Now, greater than ever, you will need to assessment your contracts and to establish and remediate these points in your digital properties to keep away from regulatory and personal privateness enforcement.

10. Trademarks  Post-Jack Daniel’s Landscape

The Supreme Court’s landmark choice in Jack Daniel’s Properties, Inc. v. VIP Products LLC (US 2023) has invited uncertainty about the way forward for the so-called “Rogers test.” This take a look at, usually relied on by media and leisure corporations when conducting title clearances, states that the unauthorized use of a third-party trademark within the title of an expressive work constitutes trademark infringement or false endorsement provided that (1) “the title has no artistic relevance to the underlying work whatsoever,” or (2) if there’s creative relevance, the place the title “explicitly misleads as to the source or the content of the work.” Media and leisure corporations ought to be conscious that titles that had been beforehand held defensible below the Rogers take a look at at the moment are being remanded for consideration below the Jack Daniel’s precedent, with some courts discovering that Rogers doesn’t apply. Under Jack Daniel’s, if a third-party’s trademark is used as a supply identifier for the defendant’s personal items or providers, even when the defendant’s use additionally has an expressive operate, the case won’t be reviewed below the edge Rogers take a look at. Instead, courts will now conduct normal probability of confusion evaluation to find out whether or not the use is infringing.

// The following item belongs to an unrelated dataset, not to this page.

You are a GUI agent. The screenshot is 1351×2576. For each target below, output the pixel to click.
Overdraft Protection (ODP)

At the tip of the day, whereas many titles that arguably embody third-party logos can nonetheless be cleared to be used (e.g., primarily based on conventional probability of confusion and nominative truthful use evaluation), the price of defending trademark infringement claims concerning present and movie titles is prone to enhance. This is as a result of instances are much less prone to be resolved on the movement to dismiss stage given the fact-specific nature of figuring out whether or not a time period is used as a “source identifier” and whether or not there’s a probability of shopper confusion.

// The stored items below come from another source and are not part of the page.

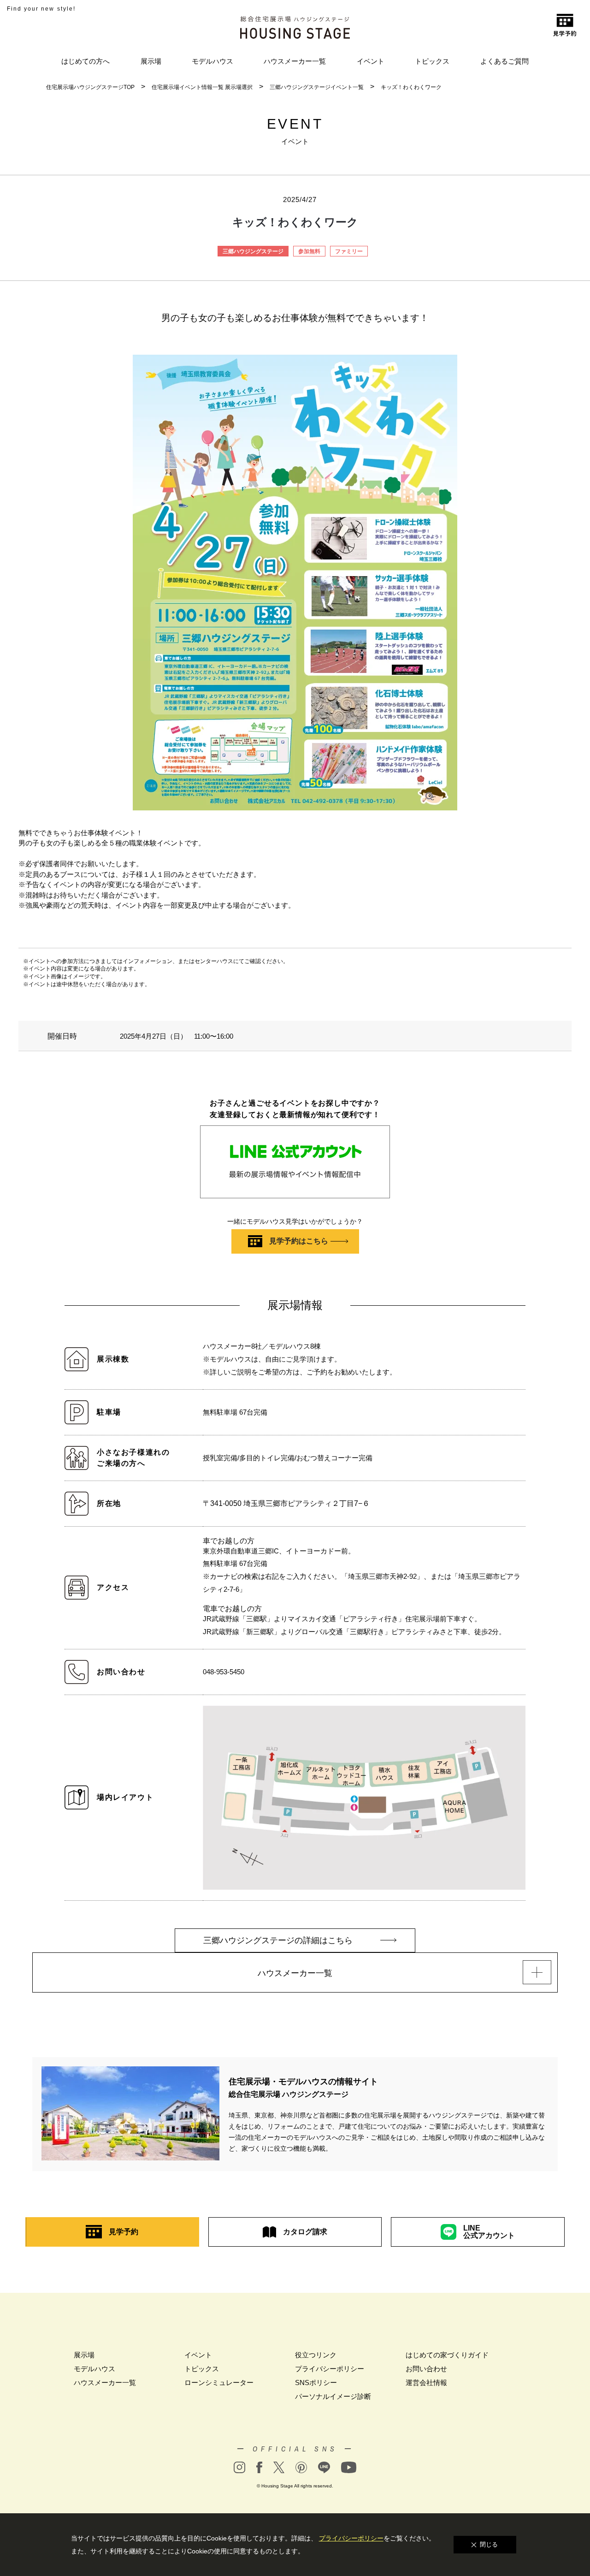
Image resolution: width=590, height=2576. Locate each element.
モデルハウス (212, 61)
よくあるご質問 (504, 61)
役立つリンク (315, 2355)
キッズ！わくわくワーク (411, 87)
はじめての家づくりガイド (447, 2355)
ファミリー (349, 251)
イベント (370, 61)
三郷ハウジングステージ (253, 251)
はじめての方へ (85, 61)
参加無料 (309, 251)
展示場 (151, 61)
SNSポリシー (316, 2382)
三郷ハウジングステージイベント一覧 (317, 87)
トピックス (432, 61)
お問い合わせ (426, 2369)
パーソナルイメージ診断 (333, 2396)
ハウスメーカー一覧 (295, 61)
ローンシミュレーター (219, 2382)
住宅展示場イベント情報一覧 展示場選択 (202, 87)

Additionally, corporations shouldn’t assume that the title of a single work, like a film or e book title, will at all times be analyzed below the Rogers take a look at. While the title of a single artistic work just isn’t registrable on the USPTO, some courts have discovered that the title of a single work can be utilized as a supply identifier, which means such titles wouldn’t be analyzed below Rogers, however would as an alternative be evaluated primarily based on conventional probability of confusion requirements.

Danielle W. Bulger, Adam Diederich, Matthew L. Finkelstein, D. Reed Freeman Jr., Dan Jasnow, and Andrew Sevanian additionally contributed to this text.